제공 데이터:
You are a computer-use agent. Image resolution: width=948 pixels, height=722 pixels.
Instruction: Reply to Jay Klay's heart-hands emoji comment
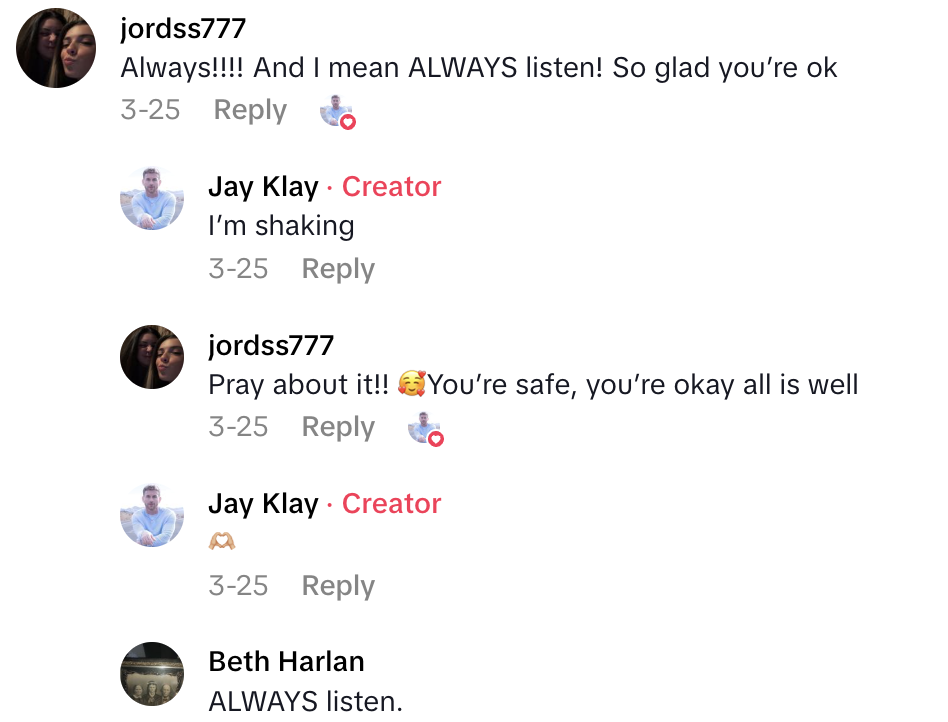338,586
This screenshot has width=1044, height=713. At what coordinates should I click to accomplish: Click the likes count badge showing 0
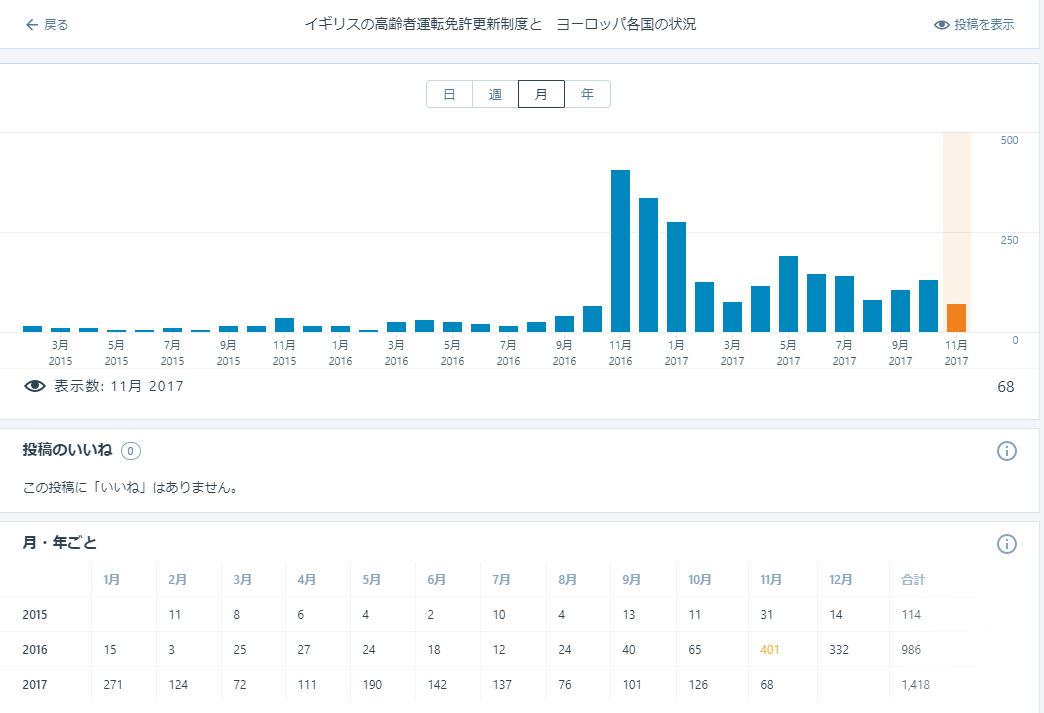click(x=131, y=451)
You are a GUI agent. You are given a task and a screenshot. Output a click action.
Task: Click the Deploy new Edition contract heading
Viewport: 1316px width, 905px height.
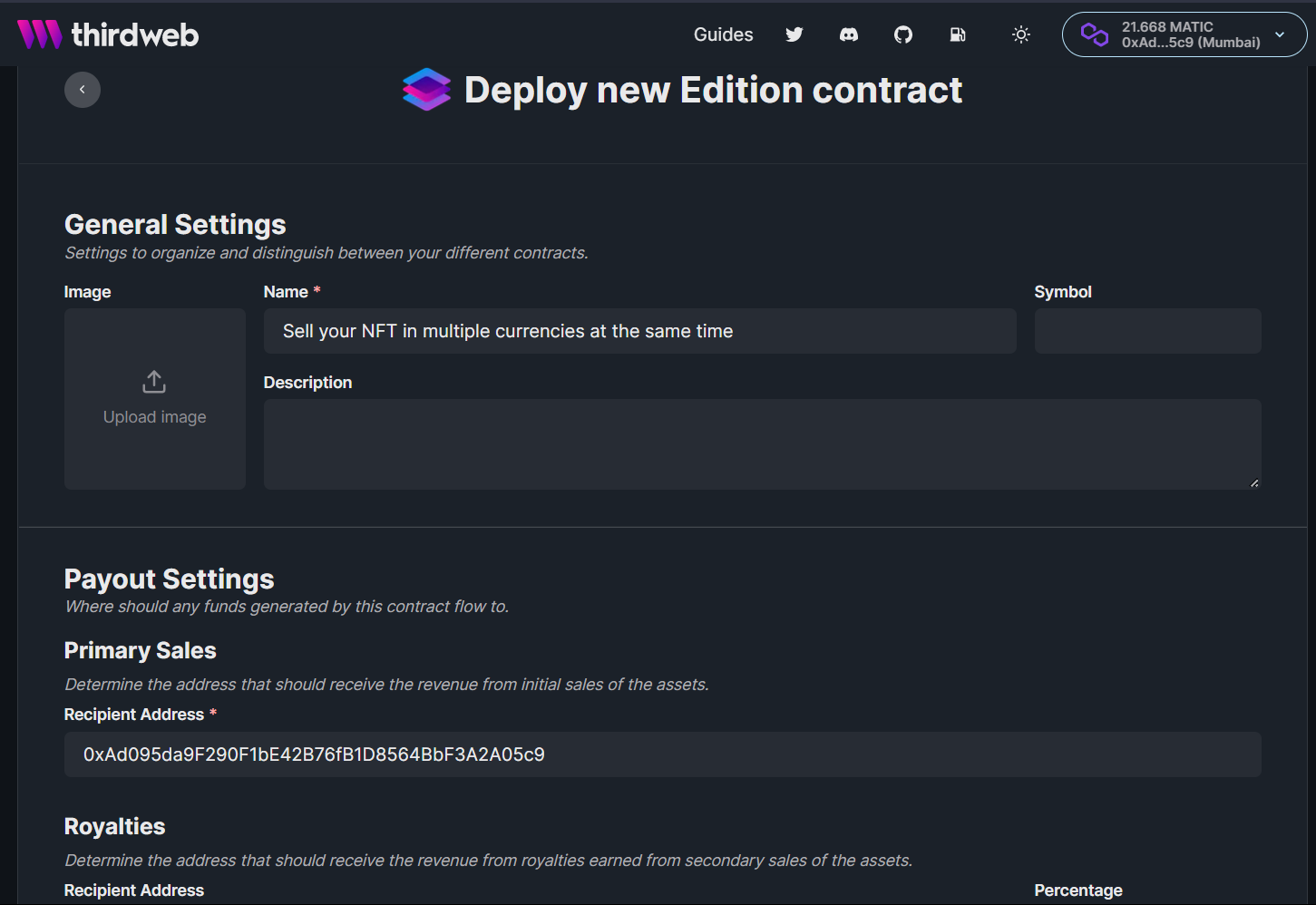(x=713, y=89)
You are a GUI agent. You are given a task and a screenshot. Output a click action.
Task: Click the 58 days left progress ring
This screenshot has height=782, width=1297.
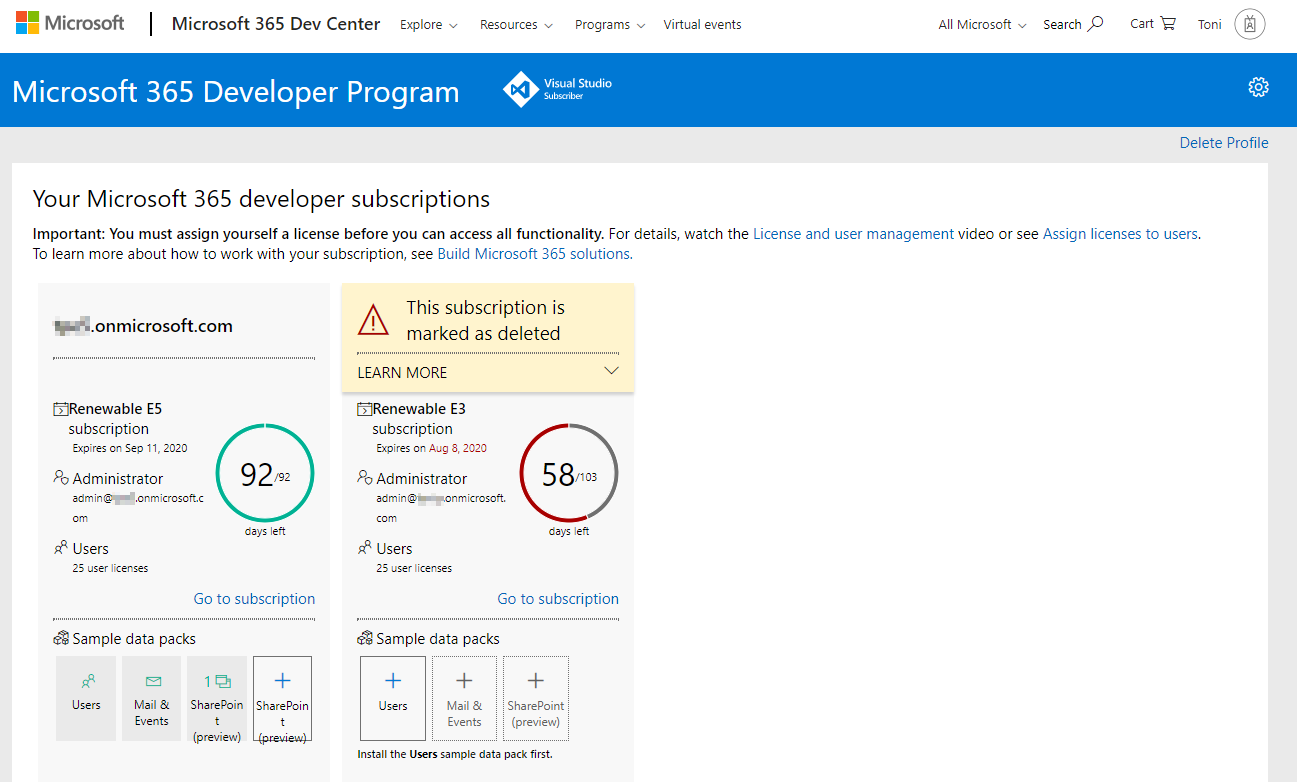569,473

==

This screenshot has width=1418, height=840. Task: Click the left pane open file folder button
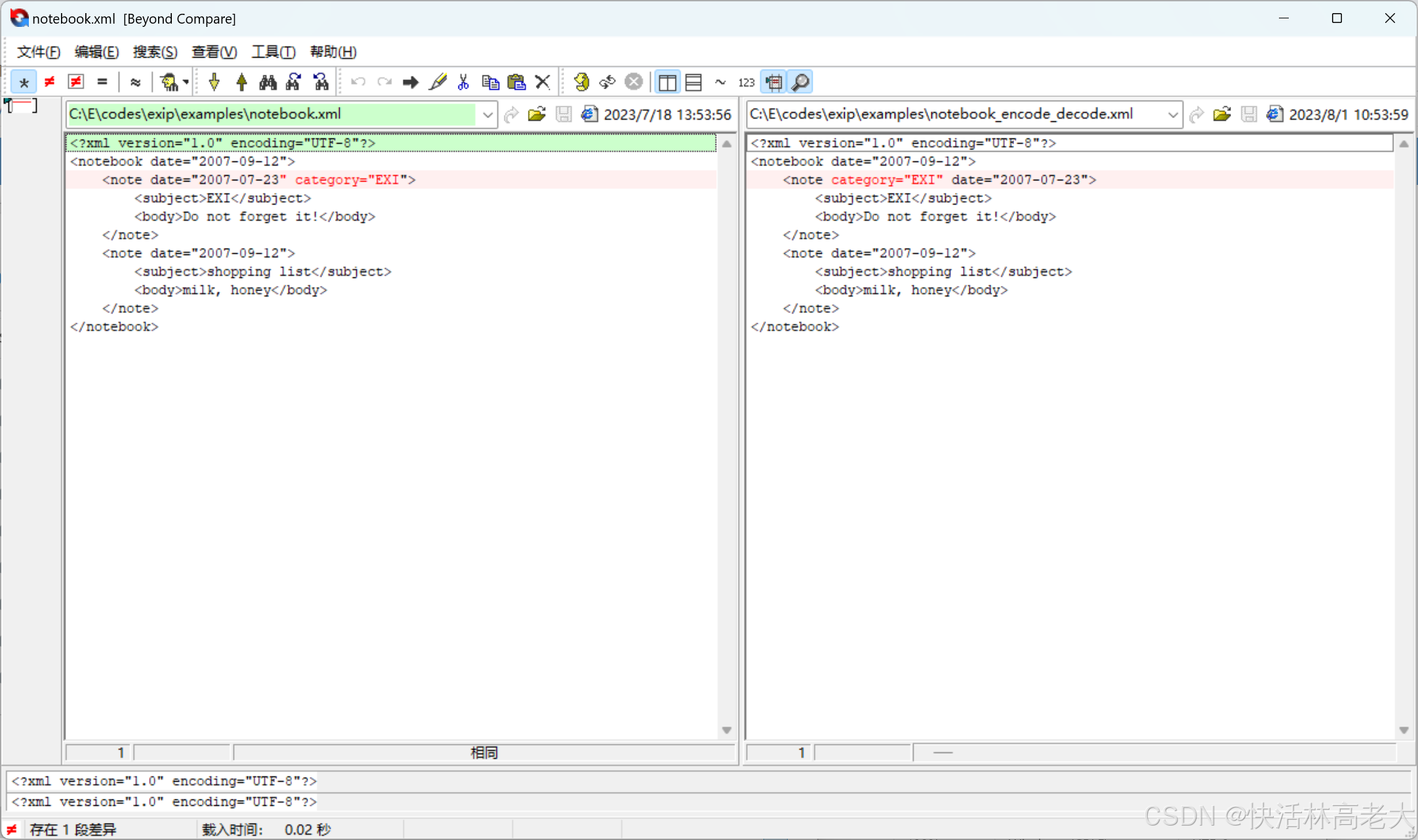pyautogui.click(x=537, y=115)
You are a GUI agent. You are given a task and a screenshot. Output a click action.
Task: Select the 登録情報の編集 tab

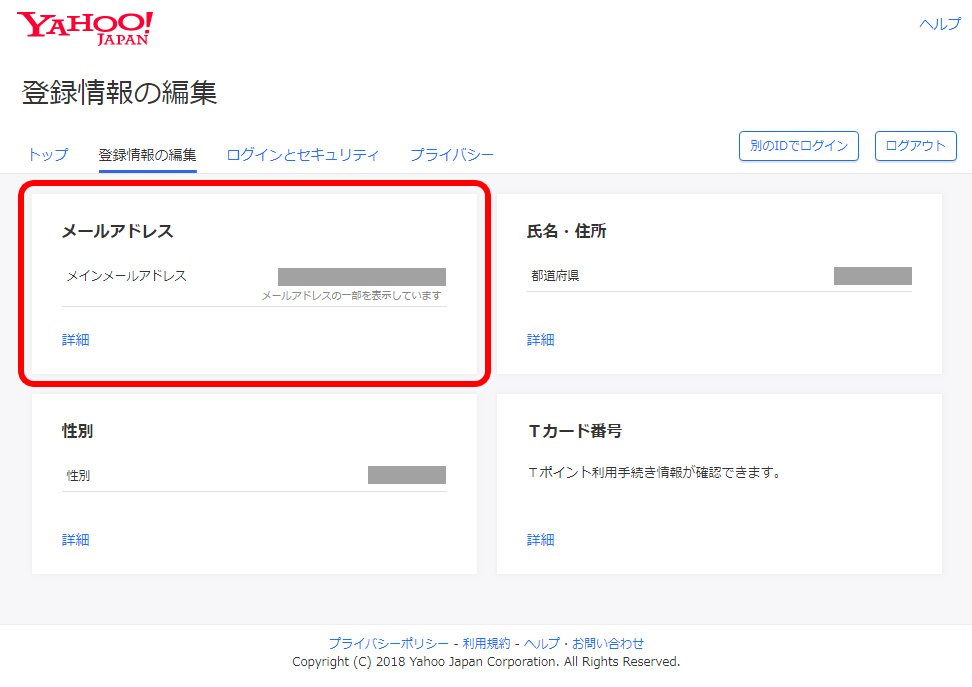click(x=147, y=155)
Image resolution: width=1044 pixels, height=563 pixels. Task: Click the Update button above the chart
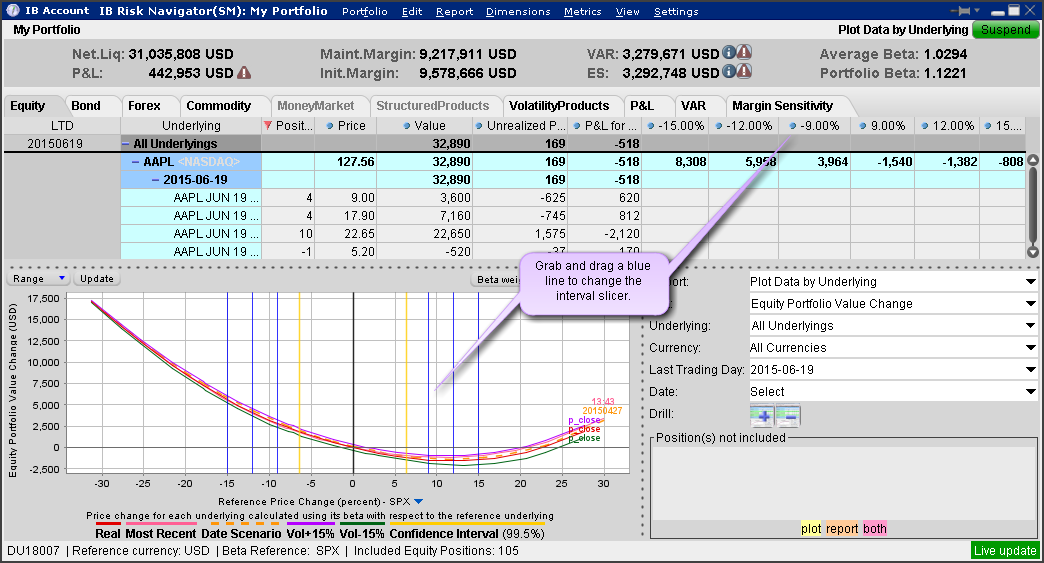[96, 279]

--

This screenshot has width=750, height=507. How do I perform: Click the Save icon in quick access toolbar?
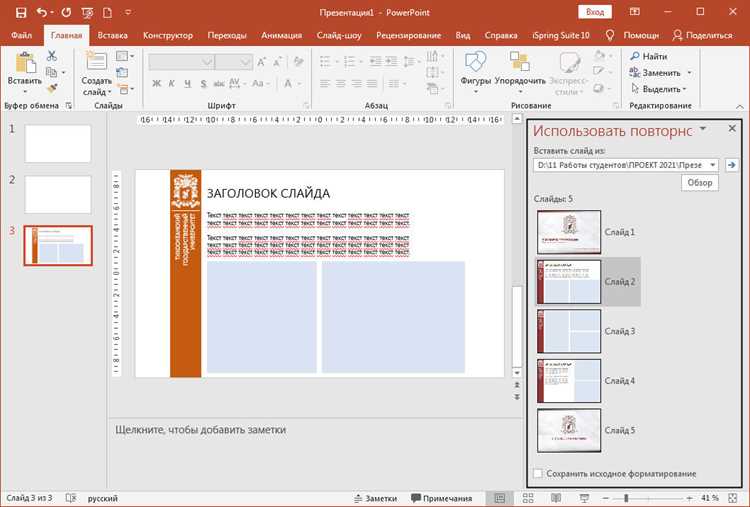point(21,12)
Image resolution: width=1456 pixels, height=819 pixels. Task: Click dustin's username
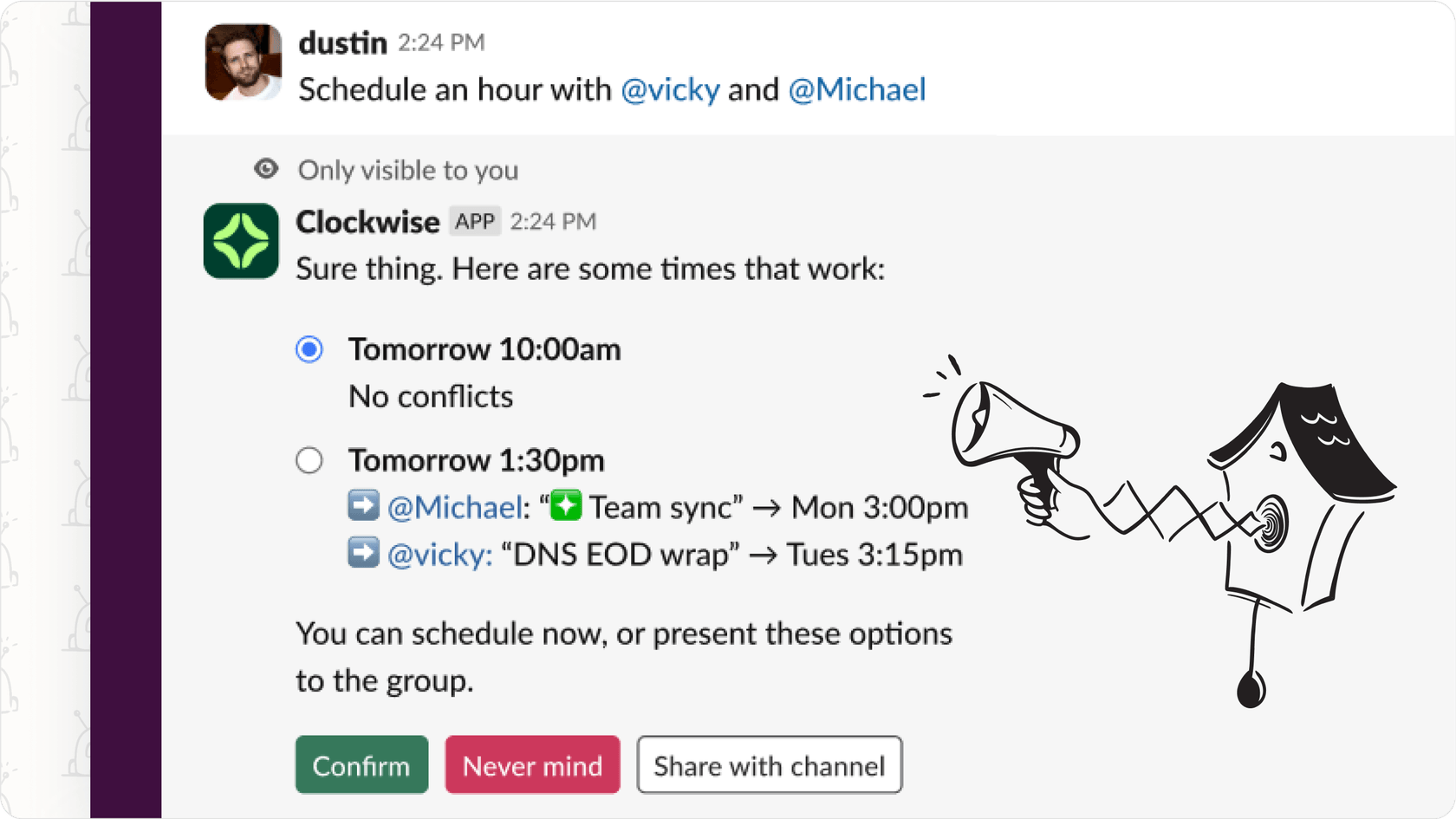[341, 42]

과제 지시: 위 목록에서 "You are a computer-use" 문구가 있는 줄부터 "click(x=131, y=451)" 문구가 있는 줄까지 양 끝 줄을 포함해 원문 그대로 다시 적으십시오. 그림은 답에 넣지 마십시오.

과제 정답:
You are a computer-use agent. Image resolution: width=948 pixels, height=722 pixels.
Instruction: Reply to Jay Klay's heart-hands emoji comment
338,586
This screenshot has width=1044, height=713. At what coordinates should I click to accomplish: Click the likes count badge showing 0
click(x=131, y=451)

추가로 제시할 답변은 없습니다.